It's a black art, especially if you have to use Microsoft :-)

> Anyway this is what it was suppose to say:

> Firstly I want to thank you for your reply.

You're welcome.

> My boos wrote this down so I'm gonna quote it to you.
> " We have a freeBSD box in the motor industry that was installed by a
> propeller head and we have to maintain the system.
> We have a xyabyte 2 gig tape.
> We want to make a complete backup of the drive (system + programs). We have
> used the tar command to boackup the source on the /home directory

Do I understand correctly that you're happy with the way this works?

> but as with dos , xcopy/s will copy one complete drive to another
> excluding hidden system files and bingo you type sys command and you
> have a bachup drive.  Question: Can you use the tar command to
> backup from / eg everything?

OK, to be sure that I understand the question: you have enough space
on some other disk to make a complete copy of /home, and you want to
know how to do it?  I'll assume that you have the disk already mounted
in the file systems--if not, contact me and I'll explain that too.

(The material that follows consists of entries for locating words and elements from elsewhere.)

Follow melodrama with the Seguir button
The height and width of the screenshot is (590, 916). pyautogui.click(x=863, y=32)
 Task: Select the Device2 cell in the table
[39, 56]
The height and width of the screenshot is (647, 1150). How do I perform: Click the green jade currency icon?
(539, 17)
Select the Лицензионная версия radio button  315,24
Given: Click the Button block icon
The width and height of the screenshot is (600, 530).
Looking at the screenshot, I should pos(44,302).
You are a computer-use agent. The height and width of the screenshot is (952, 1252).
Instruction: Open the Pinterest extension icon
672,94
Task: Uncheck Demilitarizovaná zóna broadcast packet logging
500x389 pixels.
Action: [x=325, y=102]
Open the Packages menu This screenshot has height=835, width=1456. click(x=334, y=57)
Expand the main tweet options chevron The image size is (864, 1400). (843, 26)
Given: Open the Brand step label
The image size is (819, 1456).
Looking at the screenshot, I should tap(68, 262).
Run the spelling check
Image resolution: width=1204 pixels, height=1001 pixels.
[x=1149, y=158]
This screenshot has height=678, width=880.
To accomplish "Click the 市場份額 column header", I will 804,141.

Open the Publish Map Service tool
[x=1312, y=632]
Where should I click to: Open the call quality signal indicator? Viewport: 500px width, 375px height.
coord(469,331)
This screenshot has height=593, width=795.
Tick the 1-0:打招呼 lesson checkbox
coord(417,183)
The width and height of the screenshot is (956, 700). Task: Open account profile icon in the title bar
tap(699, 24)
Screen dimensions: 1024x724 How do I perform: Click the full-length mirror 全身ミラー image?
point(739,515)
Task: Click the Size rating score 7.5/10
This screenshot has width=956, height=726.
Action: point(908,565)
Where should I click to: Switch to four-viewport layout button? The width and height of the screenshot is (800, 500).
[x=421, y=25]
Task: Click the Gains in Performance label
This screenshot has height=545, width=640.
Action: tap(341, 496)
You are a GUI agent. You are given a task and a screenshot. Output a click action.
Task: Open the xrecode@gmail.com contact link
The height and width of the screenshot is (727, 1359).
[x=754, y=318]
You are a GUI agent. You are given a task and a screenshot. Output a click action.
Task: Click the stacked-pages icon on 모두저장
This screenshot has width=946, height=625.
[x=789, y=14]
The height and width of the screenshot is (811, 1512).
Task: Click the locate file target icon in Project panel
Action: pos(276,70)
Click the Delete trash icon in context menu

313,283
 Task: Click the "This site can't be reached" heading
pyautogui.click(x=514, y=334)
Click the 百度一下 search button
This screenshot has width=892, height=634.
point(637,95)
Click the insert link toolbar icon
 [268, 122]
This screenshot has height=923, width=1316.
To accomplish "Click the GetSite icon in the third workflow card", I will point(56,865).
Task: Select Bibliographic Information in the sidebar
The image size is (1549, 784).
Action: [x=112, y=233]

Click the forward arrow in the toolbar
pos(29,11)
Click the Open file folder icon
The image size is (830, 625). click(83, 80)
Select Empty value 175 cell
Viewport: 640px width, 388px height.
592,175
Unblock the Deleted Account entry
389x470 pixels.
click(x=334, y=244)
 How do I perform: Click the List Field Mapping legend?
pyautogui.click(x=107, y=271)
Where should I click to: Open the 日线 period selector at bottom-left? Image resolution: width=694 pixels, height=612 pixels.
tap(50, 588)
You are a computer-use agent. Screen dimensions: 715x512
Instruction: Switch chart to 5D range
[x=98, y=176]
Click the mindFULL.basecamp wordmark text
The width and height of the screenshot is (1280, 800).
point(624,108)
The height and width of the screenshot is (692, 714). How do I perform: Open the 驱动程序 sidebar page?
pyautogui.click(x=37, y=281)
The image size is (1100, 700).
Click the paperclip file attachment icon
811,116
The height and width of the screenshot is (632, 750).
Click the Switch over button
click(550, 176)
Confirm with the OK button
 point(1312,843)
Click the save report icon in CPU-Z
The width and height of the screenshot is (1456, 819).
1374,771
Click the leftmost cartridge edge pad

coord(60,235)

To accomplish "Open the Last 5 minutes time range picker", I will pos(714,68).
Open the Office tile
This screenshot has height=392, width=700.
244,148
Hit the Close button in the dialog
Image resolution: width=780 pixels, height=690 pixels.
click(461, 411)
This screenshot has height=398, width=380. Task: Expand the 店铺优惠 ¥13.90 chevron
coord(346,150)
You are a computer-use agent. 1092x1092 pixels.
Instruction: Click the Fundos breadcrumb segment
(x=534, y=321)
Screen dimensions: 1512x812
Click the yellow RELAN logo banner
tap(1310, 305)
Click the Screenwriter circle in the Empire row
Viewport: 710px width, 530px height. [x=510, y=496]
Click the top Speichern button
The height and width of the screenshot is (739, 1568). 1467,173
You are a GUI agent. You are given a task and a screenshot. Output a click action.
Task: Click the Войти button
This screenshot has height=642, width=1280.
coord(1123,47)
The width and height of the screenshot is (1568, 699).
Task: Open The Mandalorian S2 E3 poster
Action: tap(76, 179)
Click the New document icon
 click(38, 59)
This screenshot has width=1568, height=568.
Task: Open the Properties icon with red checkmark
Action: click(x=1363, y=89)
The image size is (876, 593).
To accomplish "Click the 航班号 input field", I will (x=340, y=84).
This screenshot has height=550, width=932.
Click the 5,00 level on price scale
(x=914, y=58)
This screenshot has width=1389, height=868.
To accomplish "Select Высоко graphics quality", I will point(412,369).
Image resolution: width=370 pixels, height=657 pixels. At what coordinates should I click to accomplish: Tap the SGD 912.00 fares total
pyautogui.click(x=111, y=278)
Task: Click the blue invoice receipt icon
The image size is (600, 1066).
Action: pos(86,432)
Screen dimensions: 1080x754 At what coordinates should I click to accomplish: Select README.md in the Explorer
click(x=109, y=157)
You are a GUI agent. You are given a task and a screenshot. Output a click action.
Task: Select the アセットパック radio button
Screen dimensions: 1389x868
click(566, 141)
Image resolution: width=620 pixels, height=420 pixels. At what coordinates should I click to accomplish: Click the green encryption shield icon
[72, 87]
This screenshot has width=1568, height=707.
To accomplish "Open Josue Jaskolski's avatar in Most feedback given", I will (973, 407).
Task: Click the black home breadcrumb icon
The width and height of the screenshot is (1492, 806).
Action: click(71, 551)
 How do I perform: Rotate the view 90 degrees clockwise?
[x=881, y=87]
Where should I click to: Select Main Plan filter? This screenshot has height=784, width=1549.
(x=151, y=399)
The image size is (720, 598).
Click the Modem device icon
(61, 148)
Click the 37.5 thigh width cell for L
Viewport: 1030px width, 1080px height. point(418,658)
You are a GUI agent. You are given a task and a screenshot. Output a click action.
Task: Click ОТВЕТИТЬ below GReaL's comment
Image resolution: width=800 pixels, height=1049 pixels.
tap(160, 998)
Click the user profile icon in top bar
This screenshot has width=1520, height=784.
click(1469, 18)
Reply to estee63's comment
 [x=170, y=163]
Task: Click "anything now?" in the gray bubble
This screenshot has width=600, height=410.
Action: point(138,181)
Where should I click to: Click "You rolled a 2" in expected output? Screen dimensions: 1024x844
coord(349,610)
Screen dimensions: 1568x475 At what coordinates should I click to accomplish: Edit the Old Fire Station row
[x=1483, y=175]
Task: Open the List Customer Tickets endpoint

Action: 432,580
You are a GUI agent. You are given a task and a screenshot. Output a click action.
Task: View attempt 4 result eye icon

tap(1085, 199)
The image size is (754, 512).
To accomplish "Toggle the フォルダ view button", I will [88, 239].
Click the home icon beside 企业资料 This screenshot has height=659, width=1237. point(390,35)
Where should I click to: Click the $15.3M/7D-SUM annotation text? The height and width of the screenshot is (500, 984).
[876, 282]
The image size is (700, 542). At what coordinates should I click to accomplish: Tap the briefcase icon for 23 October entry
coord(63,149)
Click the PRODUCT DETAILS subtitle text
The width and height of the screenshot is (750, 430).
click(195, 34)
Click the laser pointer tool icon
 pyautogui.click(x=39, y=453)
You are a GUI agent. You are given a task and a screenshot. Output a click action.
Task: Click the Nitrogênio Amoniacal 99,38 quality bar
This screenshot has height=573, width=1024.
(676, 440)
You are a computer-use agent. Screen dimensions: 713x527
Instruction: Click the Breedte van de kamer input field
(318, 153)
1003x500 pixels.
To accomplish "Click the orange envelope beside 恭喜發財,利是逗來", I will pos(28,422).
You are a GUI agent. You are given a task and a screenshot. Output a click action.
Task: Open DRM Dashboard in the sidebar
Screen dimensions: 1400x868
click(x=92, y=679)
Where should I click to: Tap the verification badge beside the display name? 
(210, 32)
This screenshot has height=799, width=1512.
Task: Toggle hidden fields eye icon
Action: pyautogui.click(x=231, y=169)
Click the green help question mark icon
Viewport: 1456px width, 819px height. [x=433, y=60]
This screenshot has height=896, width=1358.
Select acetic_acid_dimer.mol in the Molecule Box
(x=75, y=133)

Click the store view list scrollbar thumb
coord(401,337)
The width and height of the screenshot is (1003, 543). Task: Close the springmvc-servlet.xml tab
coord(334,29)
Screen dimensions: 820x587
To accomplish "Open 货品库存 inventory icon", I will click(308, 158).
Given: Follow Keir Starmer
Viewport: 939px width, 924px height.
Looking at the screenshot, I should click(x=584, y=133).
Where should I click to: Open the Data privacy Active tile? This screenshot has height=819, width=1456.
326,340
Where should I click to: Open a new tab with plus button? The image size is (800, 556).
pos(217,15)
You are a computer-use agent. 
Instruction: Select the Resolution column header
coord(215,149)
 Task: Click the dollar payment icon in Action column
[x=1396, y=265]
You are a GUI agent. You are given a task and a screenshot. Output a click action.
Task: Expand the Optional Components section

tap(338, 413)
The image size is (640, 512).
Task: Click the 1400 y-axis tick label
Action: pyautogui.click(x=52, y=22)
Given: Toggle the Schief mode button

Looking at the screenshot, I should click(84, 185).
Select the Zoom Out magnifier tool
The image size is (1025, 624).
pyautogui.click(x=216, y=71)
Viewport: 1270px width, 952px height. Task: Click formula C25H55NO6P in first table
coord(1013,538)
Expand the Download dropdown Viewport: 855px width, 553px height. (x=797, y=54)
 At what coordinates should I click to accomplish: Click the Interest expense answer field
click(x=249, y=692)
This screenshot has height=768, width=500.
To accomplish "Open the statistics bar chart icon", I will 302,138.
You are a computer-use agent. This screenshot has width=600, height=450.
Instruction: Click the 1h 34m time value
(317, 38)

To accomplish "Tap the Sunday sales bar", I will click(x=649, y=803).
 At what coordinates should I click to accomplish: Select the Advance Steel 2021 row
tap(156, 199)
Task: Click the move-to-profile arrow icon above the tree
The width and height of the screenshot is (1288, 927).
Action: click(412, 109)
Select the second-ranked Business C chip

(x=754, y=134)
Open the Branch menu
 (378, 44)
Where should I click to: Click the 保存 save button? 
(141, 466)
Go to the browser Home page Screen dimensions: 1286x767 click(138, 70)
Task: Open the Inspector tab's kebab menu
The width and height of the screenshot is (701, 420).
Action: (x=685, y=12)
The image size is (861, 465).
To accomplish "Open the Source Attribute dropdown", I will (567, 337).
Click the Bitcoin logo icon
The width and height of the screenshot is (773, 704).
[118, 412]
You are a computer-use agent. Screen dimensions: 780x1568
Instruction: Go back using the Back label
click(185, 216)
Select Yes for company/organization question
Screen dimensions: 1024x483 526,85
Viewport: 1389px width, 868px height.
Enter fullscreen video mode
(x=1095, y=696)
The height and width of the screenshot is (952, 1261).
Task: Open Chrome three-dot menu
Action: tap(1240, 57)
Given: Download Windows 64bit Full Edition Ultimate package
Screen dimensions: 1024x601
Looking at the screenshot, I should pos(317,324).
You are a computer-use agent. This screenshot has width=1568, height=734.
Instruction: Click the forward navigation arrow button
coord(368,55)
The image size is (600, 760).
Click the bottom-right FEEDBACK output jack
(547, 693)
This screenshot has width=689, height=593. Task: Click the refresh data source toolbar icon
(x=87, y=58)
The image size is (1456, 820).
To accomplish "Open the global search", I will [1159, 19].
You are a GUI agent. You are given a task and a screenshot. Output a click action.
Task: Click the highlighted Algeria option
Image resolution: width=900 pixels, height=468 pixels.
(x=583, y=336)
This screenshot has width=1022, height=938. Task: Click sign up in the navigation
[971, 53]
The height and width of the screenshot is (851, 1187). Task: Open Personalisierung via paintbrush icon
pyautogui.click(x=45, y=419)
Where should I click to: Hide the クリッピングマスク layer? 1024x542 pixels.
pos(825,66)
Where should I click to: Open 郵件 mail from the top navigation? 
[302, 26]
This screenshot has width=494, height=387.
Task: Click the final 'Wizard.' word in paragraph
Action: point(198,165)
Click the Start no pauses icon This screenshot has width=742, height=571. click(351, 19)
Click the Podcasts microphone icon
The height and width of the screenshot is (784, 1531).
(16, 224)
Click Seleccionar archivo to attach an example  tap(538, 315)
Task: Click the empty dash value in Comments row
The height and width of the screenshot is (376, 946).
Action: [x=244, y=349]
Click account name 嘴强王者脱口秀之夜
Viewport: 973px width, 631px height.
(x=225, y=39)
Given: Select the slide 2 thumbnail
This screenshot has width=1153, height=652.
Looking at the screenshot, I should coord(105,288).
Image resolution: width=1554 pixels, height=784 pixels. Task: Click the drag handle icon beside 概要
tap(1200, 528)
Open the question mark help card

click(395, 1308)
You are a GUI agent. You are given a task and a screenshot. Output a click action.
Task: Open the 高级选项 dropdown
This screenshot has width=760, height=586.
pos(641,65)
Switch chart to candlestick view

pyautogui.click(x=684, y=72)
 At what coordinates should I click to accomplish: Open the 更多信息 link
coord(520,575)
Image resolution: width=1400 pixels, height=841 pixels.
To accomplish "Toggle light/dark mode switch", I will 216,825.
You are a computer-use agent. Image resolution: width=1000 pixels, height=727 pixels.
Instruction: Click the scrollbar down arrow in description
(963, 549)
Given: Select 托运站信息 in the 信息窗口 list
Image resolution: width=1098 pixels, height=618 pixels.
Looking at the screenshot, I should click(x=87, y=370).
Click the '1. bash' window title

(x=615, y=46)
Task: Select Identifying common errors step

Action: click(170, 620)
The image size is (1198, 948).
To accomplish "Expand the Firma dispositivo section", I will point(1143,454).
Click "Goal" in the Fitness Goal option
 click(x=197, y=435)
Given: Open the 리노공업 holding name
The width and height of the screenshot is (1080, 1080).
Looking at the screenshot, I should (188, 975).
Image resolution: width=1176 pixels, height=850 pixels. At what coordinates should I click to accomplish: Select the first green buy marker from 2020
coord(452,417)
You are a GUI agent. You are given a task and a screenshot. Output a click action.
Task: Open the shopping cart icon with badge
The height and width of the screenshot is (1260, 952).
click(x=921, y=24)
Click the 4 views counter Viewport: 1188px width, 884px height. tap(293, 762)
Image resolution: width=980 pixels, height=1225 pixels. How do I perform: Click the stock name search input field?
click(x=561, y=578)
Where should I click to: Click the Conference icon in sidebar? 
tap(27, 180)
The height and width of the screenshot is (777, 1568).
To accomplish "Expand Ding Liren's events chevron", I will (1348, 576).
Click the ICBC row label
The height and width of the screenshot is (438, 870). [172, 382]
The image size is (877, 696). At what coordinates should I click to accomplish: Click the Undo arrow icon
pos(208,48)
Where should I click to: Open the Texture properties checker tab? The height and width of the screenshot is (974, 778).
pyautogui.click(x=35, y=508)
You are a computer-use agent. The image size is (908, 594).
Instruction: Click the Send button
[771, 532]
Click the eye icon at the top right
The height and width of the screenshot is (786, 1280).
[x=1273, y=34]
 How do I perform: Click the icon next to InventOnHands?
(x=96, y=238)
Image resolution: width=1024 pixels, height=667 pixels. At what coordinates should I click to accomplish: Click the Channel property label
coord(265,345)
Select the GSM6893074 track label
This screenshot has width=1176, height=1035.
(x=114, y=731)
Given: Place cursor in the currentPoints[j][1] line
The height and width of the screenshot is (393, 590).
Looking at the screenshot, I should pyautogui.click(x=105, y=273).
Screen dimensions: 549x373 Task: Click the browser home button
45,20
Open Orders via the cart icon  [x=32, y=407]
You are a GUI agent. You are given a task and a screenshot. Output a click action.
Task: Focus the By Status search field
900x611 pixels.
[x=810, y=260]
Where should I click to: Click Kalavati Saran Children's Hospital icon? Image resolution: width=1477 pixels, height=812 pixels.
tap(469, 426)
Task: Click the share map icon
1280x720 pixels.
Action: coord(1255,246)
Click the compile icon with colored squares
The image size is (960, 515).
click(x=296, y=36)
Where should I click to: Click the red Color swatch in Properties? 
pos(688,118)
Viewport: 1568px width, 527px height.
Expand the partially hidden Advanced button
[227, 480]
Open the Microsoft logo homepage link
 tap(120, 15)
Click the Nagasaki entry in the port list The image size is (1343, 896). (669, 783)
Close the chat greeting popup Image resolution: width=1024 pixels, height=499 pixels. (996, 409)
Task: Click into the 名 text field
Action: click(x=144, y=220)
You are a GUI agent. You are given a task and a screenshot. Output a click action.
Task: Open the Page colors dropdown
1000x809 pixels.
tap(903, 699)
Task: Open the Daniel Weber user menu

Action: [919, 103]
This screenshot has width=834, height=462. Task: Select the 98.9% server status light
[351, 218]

Let's assume that you have a file system called /home2.  The name's
not important, of course, but it *is* important that you don't have a
file system mounted under /home (like /home/backup).  There are a
number of ways to do it, but I would think that the easiest is:

  cp -Rp /home /home2

Do this as root, and you get all the files, including hidden and
device files.  It copies symbolic links rather than their contents,
which is probably what you want here.  You can get more information
with

  man cp

Alternatives with tar and cpio are more complicated.  Here's the tar
version:

 cd /home; tar cf - . | (cd /home2; tar xf -)

No, I won't go into the details of what that all does.  It's in most
introductory sysadmin books (Nemeth and Co. is the one to buy).